#### [The exercise]
Reproduce the records without any change, from the start of the records through the line containing "The width and height of the screenshot is (807, 414).", including both ends.

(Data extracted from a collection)

.....

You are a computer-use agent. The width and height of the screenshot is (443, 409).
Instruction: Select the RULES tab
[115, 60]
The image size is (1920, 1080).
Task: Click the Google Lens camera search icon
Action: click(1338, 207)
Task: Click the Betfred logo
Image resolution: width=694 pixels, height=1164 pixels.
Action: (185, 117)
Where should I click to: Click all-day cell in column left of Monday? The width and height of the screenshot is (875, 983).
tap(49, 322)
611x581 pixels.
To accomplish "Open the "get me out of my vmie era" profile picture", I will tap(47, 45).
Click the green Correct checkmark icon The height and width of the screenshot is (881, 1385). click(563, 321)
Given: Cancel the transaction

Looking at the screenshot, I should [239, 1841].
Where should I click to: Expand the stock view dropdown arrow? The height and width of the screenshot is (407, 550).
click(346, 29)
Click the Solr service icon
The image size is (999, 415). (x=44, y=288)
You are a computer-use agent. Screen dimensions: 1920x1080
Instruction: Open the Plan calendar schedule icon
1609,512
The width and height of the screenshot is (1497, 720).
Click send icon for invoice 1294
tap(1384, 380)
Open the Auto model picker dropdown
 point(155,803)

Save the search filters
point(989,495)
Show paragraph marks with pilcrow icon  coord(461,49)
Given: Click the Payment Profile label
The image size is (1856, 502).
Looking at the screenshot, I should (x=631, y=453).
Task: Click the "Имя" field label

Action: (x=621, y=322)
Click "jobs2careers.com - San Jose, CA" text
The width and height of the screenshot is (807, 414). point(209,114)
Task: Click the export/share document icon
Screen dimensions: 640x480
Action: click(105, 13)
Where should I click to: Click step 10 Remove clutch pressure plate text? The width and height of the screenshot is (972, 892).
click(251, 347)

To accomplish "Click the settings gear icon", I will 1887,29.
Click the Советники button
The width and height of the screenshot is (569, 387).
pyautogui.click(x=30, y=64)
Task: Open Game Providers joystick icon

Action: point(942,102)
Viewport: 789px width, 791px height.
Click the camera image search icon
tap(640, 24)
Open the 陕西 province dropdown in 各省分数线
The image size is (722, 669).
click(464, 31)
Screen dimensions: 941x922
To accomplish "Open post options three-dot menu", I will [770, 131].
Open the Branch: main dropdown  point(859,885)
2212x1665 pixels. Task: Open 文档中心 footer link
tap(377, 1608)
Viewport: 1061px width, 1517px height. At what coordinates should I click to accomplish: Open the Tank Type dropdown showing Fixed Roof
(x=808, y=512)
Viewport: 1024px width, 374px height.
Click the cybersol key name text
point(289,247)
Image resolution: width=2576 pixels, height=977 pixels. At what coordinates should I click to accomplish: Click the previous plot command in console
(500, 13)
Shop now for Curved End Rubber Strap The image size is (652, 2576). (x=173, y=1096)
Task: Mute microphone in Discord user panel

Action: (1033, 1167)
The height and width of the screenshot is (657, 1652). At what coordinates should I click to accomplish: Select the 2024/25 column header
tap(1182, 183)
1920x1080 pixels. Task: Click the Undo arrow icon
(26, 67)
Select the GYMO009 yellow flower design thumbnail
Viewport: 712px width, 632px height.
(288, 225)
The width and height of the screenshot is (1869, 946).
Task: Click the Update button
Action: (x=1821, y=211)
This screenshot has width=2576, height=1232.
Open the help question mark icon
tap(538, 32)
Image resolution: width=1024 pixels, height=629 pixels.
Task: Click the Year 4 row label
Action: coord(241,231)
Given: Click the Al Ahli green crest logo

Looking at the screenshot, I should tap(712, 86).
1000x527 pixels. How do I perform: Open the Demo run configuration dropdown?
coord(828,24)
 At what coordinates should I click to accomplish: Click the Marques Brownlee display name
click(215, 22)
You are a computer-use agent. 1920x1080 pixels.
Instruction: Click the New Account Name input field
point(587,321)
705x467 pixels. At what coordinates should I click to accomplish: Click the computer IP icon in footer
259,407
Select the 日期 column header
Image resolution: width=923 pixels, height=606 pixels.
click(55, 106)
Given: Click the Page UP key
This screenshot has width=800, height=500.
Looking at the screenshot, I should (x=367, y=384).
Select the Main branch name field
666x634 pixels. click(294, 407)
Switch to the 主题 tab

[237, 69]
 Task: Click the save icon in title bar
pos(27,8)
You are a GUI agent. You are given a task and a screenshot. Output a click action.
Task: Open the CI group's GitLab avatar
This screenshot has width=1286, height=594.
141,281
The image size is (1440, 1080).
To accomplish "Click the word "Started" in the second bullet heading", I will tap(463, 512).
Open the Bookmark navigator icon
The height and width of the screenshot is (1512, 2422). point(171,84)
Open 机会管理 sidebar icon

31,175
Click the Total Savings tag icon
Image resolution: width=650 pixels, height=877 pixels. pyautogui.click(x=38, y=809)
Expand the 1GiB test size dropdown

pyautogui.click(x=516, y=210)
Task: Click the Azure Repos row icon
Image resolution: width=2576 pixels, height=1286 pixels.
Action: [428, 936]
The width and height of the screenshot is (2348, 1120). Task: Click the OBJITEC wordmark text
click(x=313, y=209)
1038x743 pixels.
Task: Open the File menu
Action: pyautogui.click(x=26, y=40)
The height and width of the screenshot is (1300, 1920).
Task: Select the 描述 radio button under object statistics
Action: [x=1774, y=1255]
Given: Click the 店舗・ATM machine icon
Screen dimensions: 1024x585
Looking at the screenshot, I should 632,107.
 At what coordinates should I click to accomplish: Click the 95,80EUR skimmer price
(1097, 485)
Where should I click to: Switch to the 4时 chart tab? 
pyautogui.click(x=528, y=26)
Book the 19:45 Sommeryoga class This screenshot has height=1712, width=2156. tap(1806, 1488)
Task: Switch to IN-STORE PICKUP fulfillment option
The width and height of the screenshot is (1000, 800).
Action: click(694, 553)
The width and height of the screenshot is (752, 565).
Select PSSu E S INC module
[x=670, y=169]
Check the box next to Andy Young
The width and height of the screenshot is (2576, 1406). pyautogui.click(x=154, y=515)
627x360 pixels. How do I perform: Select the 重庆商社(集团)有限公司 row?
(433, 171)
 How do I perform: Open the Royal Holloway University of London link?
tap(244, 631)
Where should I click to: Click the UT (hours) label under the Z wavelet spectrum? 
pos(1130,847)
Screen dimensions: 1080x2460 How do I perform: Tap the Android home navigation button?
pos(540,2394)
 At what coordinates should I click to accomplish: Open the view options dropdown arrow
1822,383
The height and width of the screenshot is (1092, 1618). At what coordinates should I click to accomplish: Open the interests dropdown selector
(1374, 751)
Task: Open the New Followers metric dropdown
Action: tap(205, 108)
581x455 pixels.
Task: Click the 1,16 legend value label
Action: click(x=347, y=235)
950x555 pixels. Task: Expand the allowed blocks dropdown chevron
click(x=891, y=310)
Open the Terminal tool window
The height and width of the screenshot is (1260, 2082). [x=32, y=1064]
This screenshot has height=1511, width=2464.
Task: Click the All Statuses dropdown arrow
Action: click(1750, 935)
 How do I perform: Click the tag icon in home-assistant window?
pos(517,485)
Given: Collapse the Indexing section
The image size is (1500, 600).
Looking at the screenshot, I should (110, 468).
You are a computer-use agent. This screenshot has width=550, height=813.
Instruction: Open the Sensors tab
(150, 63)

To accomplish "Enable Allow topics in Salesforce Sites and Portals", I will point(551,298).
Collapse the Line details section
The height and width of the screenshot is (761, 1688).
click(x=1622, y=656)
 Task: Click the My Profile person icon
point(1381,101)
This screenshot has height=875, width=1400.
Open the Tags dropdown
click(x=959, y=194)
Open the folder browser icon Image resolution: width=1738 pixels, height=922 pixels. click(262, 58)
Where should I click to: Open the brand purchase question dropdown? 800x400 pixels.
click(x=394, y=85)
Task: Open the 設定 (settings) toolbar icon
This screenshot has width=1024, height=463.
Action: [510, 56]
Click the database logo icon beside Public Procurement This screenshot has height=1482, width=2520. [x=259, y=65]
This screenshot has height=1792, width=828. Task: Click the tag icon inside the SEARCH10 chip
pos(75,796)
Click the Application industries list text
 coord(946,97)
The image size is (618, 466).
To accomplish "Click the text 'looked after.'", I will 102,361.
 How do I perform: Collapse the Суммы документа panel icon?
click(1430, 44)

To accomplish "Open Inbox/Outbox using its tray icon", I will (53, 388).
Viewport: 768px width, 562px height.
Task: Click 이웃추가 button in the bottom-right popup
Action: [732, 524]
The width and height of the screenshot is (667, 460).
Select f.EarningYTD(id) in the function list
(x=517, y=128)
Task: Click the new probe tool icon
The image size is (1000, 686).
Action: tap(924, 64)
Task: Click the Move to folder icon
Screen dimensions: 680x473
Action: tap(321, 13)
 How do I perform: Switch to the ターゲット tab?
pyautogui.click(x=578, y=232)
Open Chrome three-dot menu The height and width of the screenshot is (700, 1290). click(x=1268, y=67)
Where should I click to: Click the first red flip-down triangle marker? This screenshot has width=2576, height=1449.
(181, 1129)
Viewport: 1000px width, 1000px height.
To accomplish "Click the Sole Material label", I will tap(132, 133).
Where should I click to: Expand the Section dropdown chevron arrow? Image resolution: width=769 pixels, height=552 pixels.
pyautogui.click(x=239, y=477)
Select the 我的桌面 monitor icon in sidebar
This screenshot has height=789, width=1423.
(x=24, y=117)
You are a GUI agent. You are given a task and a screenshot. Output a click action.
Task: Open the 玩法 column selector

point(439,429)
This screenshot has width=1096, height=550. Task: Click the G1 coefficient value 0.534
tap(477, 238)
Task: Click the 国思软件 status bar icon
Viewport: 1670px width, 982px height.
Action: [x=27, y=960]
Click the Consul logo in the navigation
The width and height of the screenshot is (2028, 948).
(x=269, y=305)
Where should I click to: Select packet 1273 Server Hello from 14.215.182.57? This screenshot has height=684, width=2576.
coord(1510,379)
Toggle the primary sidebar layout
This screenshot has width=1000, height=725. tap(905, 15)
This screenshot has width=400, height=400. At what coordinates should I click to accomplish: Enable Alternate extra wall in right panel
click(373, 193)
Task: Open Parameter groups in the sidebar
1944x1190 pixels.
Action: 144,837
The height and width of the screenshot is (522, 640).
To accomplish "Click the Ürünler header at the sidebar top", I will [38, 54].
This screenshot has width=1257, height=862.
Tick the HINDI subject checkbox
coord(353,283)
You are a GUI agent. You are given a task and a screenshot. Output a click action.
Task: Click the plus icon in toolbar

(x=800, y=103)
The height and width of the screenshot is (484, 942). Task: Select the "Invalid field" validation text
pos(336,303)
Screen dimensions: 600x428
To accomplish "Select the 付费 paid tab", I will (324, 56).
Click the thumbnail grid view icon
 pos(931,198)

.....

#### [Response to this task]
You are a computer-use agent. The width and height of the screenshot is (443, 409).
Instruction: Select the RULES tab
[115, 60]
The image size is (1920, 1080).
Task: Click the Google Lens camera search icon
Action: click(1338, 207)
Task: Click the Betfred logo
Image resolution: width=694 pixels, height=1164 pixels.
Action: (185, 117)
Where should I click to: Click all-day cell in column left of Monday? The width and height of the screenshot is (875, 983).
tap(49, 322)
611x581 pixels.
To accomplish "Open the "get me out of my vmie era" profile picture", I will tap(47, 45).
Click the green Correct checkmark icon The height and width of the screenshot is (881, 1385). click(563, 321)
Given: Cancel the transaction

Looking at the screenshot, I should [239, 1841].
Where should I click to: Expand the stock view dropdown arrow? The height and width of the screenshot is (407, 550).
click(346, 29)
Click the Solr service icon
The image size is (999, 415). (x=44, y=288)
You are a computer-use agent. Screen dimensions: 1920x1080
Instruction: Open the Plan calendar schedule icon
1609,512
The width and height of the screenshot is (1497, 720).
Click send icon for invoice 1294
tap(1384, 380)
Open the Auto model picker dropdown
 point(155,803)

Save the search filters
point(989,495)
Show paragraph marks with pilcrow icon  coord(461,49)
Given: Click the Payment Profile label
The image size is (1856, 502).
Looking at the screenshot, I should (x=631, y=453).
Task: Click the "Имя" field label

Action: (x=621, y=322)
Click "jobs2careers.com - San Jose, CA" text
The width and height of the screenshot is (807, 414). point(209,114)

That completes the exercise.